La novela, construida en gran parte a base de los
diálogos que mantienen los soldados, adquiere un tono vivaz y realista que
acerca la verdad cotidiana de la existencia que esos hombres conocieron. Para ellos
la muerte está tan presente que apenas piensan en ella, sus preocupaciones se
centran en la hora del rancho, en el cuarto de vino que podrán beber o en
protegerse del frío. El futuro es algo incierto, improbable, hacer planes no
merece la pena. El único deseo es que la guerra acabe y, a veces, brilla por un
instante la esperanza de conservar aún la vida cuando eso suceda.
— Y aquí estamos, aguantando —refunfuña Barque.— Es lo que hay que hacer —dice Paradis.
— ¿Por qué? —interroga Marthereau sin convicción.
— No hace falta ninguna razón, porque es lo que hay que hacer.
— No existe ninguna razón —afirma Lamusse.
— Sí que existe —contradice Cocon—. Y es… Mejor dicho, hay muchas.
— ¡Cállate la boca! Mejor que no haya ninguna, puesto que hay que aguantar.
— Aún así —dice sordamente Blaire, que no deja escapar ninguna ocasión para recitar su estribillo—, aún así, lo único que quieren es nuestro pellejo.
— Al principio —dice Tirette—,
pensaba un montón de cosas, reflexionaba, calculaba. Ahora yo ya no pienso.
— Yo tampoco.
— Yo tampoco.
— Yo nunca lo he intentado.
— Yo tampoco.
— Yo tampoco.
— Yo nunca lo he intentado.
Y no
obstante, son vagamente conscientes de que ellos se juegan la vida para que
todo siga como está.

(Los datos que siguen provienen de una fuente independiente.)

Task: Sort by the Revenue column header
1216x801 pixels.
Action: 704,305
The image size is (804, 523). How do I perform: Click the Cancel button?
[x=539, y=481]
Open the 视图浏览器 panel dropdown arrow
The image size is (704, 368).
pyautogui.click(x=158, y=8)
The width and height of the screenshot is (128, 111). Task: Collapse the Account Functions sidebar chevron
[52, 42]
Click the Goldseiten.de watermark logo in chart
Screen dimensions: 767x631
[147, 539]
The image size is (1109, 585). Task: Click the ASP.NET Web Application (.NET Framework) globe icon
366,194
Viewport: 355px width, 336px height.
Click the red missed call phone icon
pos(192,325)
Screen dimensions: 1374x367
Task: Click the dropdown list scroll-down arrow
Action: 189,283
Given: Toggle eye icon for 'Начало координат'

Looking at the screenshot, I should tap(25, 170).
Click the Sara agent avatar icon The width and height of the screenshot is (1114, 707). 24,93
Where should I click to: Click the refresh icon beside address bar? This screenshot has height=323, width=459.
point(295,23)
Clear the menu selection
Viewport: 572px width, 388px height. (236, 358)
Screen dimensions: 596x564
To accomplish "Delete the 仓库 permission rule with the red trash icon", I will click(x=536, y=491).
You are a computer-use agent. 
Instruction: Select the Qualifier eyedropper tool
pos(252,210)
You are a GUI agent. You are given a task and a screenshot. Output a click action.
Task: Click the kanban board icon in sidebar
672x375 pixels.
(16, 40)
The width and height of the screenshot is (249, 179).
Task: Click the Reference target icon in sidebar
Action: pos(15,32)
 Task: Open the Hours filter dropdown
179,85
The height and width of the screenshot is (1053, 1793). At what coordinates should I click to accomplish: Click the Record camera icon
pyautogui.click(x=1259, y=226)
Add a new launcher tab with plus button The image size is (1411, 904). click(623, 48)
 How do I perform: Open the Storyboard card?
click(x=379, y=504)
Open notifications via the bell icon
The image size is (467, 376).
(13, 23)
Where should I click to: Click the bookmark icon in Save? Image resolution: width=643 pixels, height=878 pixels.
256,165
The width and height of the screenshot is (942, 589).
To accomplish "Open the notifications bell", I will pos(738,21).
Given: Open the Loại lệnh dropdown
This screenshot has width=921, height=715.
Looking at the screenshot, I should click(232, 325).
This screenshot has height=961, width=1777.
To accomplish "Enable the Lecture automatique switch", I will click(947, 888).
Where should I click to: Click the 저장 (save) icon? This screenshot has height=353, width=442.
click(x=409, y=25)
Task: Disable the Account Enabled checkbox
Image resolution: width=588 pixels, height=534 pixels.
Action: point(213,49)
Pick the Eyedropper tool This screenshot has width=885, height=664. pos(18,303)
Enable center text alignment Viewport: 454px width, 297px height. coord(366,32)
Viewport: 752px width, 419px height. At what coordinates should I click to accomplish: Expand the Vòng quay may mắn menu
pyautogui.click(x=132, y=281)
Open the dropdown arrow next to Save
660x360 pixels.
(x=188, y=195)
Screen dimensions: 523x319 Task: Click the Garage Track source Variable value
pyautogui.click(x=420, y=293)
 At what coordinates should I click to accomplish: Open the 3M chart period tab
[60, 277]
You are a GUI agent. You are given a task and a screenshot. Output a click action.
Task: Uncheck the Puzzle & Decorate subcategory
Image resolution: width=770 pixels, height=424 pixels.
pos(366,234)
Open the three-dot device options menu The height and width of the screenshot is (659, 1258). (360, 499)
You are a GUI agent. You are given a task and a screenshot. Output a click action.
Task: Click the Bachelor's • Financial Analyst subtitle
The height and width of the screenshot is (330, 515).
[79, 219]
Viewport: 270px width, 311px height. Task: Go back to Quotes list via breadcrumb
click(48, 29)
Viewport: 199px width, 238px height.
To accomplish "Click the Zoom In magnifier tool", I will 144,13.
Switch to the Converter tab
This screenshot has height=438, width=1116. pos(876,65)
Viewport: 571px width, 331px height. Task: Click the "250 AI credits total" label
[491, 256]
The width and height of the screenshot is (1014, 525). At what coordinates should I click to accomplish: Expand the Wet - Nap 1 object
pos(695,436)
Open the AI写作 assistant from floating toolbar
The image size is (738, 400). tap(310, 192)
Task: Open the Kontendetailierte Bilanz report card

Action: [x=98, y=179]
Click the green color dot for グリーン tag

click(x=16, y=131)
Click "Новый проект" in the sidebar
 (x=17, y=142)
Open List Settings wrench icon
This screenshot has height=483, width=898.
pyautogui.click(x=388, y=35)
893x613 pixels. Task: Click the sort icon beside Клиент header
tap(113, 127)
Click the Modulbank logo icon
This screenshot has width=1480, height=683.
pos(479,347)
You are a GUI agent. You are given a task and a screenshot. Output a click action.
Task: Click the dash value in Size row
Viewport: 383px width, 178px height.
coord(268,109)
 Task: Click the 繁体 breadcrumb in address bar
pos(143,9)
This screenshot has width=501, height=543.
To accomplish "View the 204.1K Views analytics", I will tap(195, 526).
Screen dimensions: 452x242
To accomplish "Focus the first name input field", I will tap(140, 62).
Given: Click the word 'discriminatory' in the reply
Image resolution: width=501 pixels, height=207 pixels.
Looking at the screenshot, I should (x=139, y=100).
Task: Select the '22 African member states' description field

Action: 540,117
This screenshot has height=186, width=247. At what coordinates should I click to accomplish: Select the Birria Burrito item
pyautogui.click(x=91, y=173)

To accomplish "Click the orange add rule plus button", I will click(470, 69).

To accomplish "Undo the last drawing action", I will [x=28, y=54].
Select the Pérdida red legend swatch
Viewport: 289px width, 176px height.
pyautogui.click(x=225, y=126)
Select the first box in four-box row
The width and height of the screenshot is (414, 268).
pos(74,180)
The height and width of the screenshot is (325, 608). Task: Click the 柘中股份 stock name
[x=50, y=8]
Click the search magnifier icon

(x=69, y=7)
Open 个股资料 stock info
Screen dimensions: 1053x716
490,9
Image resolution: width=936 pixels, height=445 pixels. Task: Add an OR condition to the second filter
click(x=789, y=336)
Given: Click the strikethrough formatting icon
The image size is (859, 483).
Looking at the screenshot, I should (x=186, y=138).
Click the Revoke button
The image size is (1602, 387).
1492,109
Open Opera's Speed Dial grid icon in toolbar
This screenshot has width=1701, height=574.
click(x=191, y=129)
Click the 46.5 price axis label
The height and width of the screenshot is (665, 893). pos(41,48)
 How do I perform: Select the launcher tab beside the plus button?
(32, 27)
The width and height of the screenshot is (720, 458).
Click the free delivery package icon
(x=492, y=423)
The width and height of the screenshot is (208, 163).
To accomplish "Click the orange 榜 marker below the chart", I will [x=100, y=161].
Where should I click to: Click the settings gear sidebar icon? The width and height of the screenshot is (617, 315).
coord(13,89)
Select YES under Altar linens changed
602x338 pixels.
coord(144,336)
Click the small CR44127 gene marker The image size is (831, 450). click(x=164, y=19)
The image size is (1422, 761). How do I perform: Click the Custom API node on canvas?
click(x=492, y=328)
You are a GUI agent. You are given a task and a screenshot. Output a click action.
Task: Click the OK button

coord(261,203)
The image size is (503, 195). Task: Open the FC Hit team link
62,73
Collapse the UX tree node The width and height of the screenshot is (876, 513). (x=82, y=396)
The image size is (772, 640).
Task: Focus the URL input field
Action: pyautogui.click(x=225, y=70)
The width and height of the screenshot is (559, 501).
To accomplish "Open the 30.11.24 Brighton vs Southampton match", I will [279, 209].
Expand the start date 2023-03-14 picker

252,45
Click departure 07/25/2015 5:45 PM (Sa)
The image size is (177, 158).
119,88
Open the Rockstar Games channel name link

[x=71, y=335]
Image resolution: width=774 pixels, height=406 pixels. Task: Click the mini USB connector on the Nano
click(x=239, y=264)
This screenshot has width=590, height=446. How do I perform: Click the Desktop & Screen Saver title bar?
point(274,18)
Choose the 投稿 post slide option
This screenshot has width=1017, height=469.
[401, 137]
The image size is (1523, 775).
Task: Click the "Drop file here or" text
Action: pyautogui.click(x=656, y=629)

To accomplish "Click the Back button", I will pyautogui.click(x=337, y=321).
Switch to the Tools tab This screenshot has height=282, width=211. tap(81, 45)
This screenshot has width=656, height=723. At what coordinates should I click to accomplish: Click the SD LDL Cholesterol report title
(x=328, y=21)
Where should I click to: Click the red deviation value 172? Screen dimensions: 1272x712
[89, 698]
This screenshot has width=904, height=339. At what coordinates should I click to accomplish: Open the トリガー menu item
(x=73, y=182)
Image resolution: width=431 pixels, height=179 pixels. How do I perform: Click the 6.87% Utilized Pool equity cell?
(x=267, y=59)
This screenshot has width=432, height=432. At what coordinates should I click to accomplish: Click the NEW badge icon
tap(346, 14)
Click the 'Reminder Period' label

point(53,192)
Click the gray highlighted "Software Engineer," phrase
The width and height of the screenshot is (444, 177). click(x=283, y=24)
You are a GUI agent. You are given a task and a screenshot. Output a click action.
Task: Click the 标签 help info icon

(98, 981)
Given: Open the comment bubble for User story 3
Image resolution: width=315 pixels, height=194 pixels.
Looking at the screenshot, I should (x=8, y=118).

Para que los “escaqueados” que permanecen en la
retaguardia por enchufe o gracias a triquiñuelas, y los civiles que disfrutan
en la retaguardia de las mil comodidades de las que ellos se ven privados,
puedan volver a enviar a otros a la muerte si llega el caso. Mientras ello
sufren y mueren destrozados por los obuses en el barro (y Barbusse hace gala de
una gran destreza descriptiva para presentar los cadáveres mutilados, los heridos,
el panorama desolador de la tierra aniquilada), los civiles viven creyendo
que el frente tiene el brillo de oropel de un magnífico desfile militar, o bien
consideran que su aportación como comerciantes u oficinista tiene el mismo
valor que la sangre derramada.
Una
reflexión, que sale del pecho de los soldados como un grito, cierra el libro.
La guerra sólo merece la pena si de su horror surge la igualdad entre los
hombres. Porque si la igualdad nace, no habrá mas guerras: su sacrificio no
habrá sido en vano. No quieren la gloria, moneda sin valor con que la sociedad
recompensa a sus héroes; quieren el progreso, entendido como la posibilidad de
ser hombres, de ser libres e iguales, de que nadie tenga la potestad de
enviarles a la muerte. ¿Lo consiguieron?